__Required action__:
Edit the lines below so that each "Identify the location of" becomes "Find the position of", and leave everything else unchanged.

◆ ◆ ◆

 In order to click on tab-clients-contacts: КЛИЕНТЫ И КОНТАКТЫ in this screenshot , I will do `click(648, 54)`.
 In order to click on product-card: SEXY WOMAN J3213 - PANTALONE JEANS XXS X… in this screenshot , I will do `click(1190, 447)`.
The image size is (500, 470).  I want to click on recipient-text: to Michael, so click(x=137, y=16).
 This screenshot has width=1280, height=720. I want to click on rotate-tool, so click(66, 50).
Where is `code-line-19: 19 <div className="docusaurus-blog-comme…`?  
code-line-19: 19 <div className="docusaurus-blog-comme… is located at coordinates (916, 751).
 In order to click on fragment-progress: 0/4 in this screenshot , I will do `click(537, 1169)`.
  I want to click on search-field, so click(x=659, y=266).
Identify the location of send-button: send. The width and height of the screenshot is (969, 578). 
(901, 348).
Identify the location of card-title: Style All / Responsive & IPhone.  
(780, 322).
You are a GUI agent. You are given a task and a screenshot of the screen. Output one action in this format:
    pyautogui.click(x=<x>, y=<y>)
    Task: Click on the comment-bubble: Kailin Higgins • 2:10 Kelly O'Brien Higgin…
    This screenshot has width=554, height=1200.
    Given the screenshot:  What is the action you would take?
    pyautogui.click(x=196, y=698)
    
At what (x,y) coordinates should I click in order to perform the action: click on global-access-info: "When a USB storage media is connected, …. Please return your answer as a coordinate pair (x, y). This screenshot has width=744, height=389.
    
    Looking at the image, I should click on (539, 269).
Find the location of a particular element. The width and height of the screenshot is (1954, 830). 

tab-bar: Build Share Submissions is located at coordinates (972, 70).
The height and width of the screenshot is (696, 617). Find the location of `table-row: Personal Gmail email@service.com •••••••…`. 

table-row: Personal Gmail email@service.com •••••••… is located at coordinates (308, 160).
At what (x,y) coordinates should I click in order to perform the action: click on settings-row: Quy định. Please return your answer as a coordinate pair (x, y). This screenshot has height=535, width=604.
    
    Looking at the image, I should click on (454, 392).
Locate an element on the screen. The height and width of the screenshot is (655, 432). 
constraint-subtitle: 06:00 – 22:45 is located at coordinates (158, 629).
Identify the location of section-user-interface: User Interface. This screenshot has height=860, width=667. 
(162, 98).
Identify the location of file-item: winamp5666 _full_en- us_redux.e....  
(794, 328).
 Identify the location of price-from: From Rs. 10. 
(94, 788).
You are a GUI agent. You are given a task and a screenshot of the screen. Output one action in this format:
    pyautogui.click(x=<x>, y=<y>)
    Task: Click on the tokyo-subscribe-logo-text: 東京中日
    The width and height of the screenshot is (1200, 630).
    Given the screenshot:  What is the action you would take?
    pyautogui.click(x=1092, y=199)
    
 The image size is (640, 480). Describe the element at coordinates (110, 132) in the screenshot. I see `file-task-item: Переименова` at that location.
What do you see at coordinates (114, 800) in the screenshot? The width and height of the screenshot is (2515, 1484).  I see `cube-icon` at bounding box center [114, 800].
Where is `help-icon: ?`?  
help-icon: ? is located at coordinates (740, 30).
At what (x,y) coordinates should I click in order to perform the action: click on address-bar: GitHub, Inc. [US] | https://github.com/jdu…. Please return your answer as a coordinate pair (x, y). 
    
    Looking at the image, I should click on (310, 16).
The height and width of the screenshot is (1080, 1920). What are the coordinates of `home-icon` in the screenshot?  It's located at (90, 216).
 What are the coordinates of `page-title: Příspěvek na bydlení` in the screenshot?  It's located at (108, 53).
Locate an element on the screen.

◆ ◆ ◆

__Answer to this problem__:
 In order to click on tab-clients-contacts: КЛИЕНТЫ И КОНТАКТЫ in this screenshot , I will do `click(648, 54)`.
 In order to click on product-card: SEXY WOMAN J3213 - PANTALONE JEANS XXS X… in this screenshot , I will do `click(1190, 447)`.
The image size is (500, 470).  I want to click on recipient-text: to Michael, so click(x=137, y=16).
 This screenshot has width=1280, height=720. I want to click on rotate-tool, so click(66, 50).
Where is `code-line-19: 19 <div className="docusaurus-blog-comme…`?  
code-line-19: 19 <div className="docusaurus-blog-comme… is located at coordinates (916, 751).
 In order to click on fragment-progress: 0/4 in this screenshot , I will do `click(537, 1169)`.
  I want to click on search-field, so click(x=659, y=266).
Find the position of send-button: send. The width and height of the screenshot is (969, 578). 
(901, 348).
Find the position of card-title: Style All / Responsive & IPhone.  
(780, 322).
You are a GUI agent. You are given a task and a screenshot of the screen. Output one action in this format:
    pyautogui.click(x=<x>, y=<y>)
    Task: Click on the comment-bubble: Kailin Higgins • 2:10 Kelly O'Brien Higgin…
    This screenshot has width=554, height=1200.
    Given the screenshot:  What is the action you would take?
    pyautogui.click(x=196, y=698)
    
At what (x,y) coordinates should I click in order to perform the action: click on global-access-info: "When a USB storage media is connected, …. Please return your answer as a coordinate pair (x, y). This screenshot has width=744, height=389.
    
    Looking at the image, I should click on (539, 269).
Find the location of a particular element. The width and height of the screenshot is (1954, 830). 

tab-bar: Build Share Submissions is located at coordinates (972, 70).
The height and width of the screenshot is (696, 617). Find the location of `table-row: Personal Gmail email@service.com •••••••…`. 

table-row: Personal Gmail email@service.com •••••••… is located at coordinates (308, 160).
At what (x,y) coordinates should I click in order to perform the action: click on settings-row: Quy định. Please return your answer as a coordinate pair (x, y). This screenshot has height=535, width=604.
    
    Looking at the image, I should click on (454, 392).
Locate an element on the screen. The height and width of the screenshot is (655, 432). 
constraint-subtitle: 06:00 – 22:45 is located at coordinates (158, 629).
Find the position of section-user-interface: User Interface. This screenshot has height=860, width=667. 
(162, 98).
Find the position of file-item: winamp5666 _full_en- us_redux.e....  
(794, 328).
 Find the position of price-from: From Rs. 10. 
(94, 788).
You are a GUI agent. You are given a task and a screenshot of the screen. Output one action in this format:
    pyautogui.click(x=<x>, y=<y>)
    Task: Click on the tokyo-subscribe-logo-text: 東京中日
    The width and height of the screenshot is (1200, 630).
    Given the screenshot:  What is the action you would take?
    pyautogui.click(x=1092, y=199)
    
 The image size is (640, 480). Describe the element at coordinates (110, 132) in the screenshot. I see `file-task-item: Переименова` at that location.
What do you see at coordinates (114, 800) in the screenshot? The width and height of the screenshot is (2515, 1484).  I see `cube-icon` at bounding box center [114, 800].
Where is `help-icon: ?`?  
help-icon: ? is located at coordinates (740, 30).
At what (x,y) coordinates should I click in order to perform the action: click on address-bar: GitHub, Inc. [US] | https://github.com/jdu…. Please return your answer as a coordinate pair (x, y). 
    
    Looking at the image, I should click on (310, 16).
The height and width of the screenshot is (1080, 1920). What are the coordinates of `home-icon` in the screenshot?  It's located at (90, 216).
 What are the coordinates of `page-title: Příspěvek na bydlení` in the screenshot?  It's located at (108, 53).
Locate an element on the screen.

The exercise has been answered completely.